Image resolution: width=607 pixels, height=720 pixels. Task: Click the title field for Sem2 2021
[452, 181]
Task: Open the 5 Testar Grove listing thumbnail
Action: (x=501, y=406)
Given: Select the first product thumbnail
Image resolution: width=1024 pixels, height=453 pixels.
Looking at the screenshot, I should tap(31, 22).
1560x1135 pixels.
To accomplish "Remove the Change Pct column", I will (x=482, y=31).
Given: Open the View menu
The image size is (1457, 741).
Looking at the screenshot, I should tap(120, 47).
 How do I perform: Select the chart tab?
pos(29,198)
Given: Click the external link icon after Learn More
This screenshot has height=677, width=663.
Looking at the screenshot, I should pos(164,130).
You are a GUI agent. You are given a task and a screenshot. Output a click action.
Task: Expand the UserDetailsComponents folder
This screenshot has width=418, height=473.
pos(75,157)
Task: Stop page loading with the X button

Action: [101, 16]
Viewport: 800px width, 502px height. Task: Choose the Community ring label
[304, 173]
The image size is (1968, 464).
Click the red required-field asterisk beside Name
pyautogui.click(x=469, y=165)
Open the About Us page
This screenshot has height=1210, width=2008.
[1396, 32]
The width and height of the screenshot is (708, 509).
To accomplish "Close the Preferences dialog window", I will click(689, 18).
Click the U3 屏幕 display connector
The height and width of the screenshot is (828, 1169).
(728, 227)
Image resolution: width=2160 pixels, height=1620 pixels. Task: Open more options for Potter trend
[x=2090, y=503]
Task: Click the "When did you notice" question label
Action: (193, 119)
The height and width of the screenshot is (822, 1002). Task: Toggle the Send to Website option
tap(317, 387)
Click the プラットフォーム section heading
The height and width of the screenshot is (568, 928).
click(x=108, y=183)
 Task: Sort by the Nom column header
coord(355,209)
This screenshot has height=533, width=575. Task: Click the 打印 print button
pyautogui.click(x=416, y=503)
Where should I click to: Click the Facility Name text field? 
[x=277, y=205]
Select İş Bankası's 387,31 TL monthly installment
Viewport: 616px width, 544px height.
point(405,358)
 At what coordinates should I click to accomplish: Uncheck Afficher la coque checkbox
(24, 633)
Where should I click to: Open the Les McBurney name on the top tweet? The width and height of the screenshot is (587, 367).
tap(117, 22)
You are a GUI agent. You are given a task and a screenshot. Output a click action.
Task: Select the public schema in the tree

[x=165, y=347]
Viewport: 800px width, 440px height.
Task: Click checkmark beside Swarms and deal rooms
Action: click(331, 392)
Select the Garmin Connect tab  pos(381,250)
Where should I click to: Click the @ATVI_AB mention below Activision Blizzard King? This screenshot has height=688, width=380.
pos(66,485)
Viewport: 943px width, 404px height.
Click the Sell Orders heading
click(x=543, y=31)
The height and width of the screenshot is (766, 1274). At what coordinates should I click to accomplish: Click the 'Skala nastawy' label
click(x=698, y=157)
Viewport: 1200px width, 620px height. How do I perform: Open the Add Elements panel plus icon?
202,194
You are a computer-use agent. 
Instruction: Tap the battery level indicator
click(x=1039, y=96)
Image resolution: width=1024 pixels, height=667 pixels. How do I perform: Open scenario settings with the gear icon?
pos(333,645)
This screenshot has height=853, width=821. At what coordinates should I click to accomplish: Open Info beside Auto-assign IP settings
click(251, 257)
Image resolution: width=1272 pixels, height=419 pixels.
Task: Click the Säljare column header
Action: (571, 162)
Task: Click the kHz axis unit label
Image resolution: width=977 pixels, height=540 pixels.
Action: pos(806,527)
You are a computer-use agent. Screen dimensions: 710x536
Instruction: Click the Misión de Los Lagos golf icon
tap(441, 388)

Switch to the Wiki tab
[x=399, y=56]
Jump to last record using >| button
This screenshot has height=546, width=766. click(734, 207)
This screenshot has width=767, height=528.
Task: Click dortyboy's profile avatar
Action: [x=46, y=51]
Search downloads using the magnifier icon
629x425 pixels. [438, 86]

⁂

In full and without change, transcribe the data above.

Solution to this task –
Image resolution: width=607 pixels, height=720 pixels. Task: Click the title field for Sem2 2021
[452, 181]
Task: Open the 5 Testar Grove listing thumbnail
Action: (x=501, y=406)
Given: Select the first product thumbnail
Image resolution: width=1024 pixels, height=453 pixels.
Looking at the screenshot, I should tap(31, 22).
1560x1135 pixels.
To accomplish "Remove the Change Pct column", I will (x=482, y=31).
Given: Open the View menu
The image size is (1457, 741).
Looking at the screenshot, I should tap(120, 47).
 How do I perform: Select the chart tab?
pos(29,198)
Given: Click the external link icon after Learn More
This screenshot has height=677, width=663.
Looking at the screenshot, I should pos(164,130).
You are a GUI agent. You are given a task and a screenshot. Output a click action.
Task: Expand the UserDetailsComponents folder
This screenshot has width=418, height=473.
pos(75,157)
Task: Stop page loading with the X button

Action: [101, 16]
Viewport: 800px width, 502px height. Task: Choose the Community ring label
[304, 173]
The image size is (1968, 464).
Click the red required-field asterisk beside Name
pyautogui.click(x=469, y=165)
Open the About Us page
This screenshot has height=1210, width=2008.
[1396, 32]
The width and height of the screenshot is (708, 509).
To accomplish "Close the Preferences dialog window", I will click(689, 18).
Click the U3 屏幕 display connector
The height and width of the screenshot is (828, 1169).
(728, 227)
Image resolution: width=2160 pixels, height=1620 pixels. Task: Open more options for Potter trend
[x=2090, y=503]
Task: Click the "When did you notice" question label
Action: (193, 119)
The height and width of the screenshot is (822, 1002). Task: Toggle the Send to Website option
tap(317, 387)
Click the プラットフォーム section heading
The height and width of the screenshot is (568, 928).
click(x=108, y=183)
 Task: Sort by the Nom column header
coord(355,209)
This screenshot has height=533, width=575. Task: Click the 打印 print button
pyautogui.click(x=416, y=503)
Where should I click to: Click the Facility Name text field? 
[x=277, y=205]
Select İş Bankası's 387,31 TL monthly installment
Viewport: 616px width, 544px height.
point(405,358)
 At what coordinates should I click to accomplish: Uncheck Afficher la coque checkbox
(24, 633)
Where should I click to: Open the Les McBurney name on the top tweet? The width and height of the screenshot is (587, 367).
tap(117, 22)
You are a GUI agent. You are given a task and a screenshot. Output a click action.
Task: Select the public schema in the tree

[x=165, y=347]
Viewport: 800px width, 440px height.
Task: Click checkmark beside Swarms and deal rooms
Action: click(331, 392)
Select the Garmin Connect tab  pos(381,250)
Where should I click to: Click the @ATVI_AB mention below Activision Blizzard King? This screenshot has height=688, width=380.
pos(66,485)
Viewport: 943px width, 404px height.
Click the Sell Orders heading
click(x=543, y=31)
The height and width of the screenshot is (766, 1274). At what coordinates should I click to accomplish: Click the 'Skala nastawy' label
click(x=698, y=157)
Viewport: 1200px width, 620px height. How do I perform: Open the Add Elements panel plus icon?
202,194
You are a computer-use agent. 
Instruction: Tap the battery level indicator
click(x=1039, y=96)
Image resolution: width=1024 pixels, height=667 pixels. How do I perform: Open scenario settings with the gear icon?
pos(333,645)
This screenshot has height=853, width=821. At what coordinates should I click to accomplish: Open Info beside Auto-assign IP settings
click(251, 257)
Image resolution: width=1272 pixels, height=419 pixels.
Task: Click the Säljare column header
Action: (571, 162)
Task: Click the kHz axis unit label
Image resolution: width=977 pixels, height=540 pixels.
Action: pos(806,527)
You are a computer-use agent. Screen dimensions: 710x536
Instruction: Click the Misión de Los Lagos golf icon
tap(441, 388)

Switch to the Wiki tab
[x=399, y=56]
Jump to last record using >| button
This screenshot has height=546, width=766. click(734, 207)
This screenshot has width=767, height=528.
Task: Click dortyboy's profile avatar
Action: [x=46, y=51]
Search downloads using the magnifier icon
629x425 pixels. [438, 86]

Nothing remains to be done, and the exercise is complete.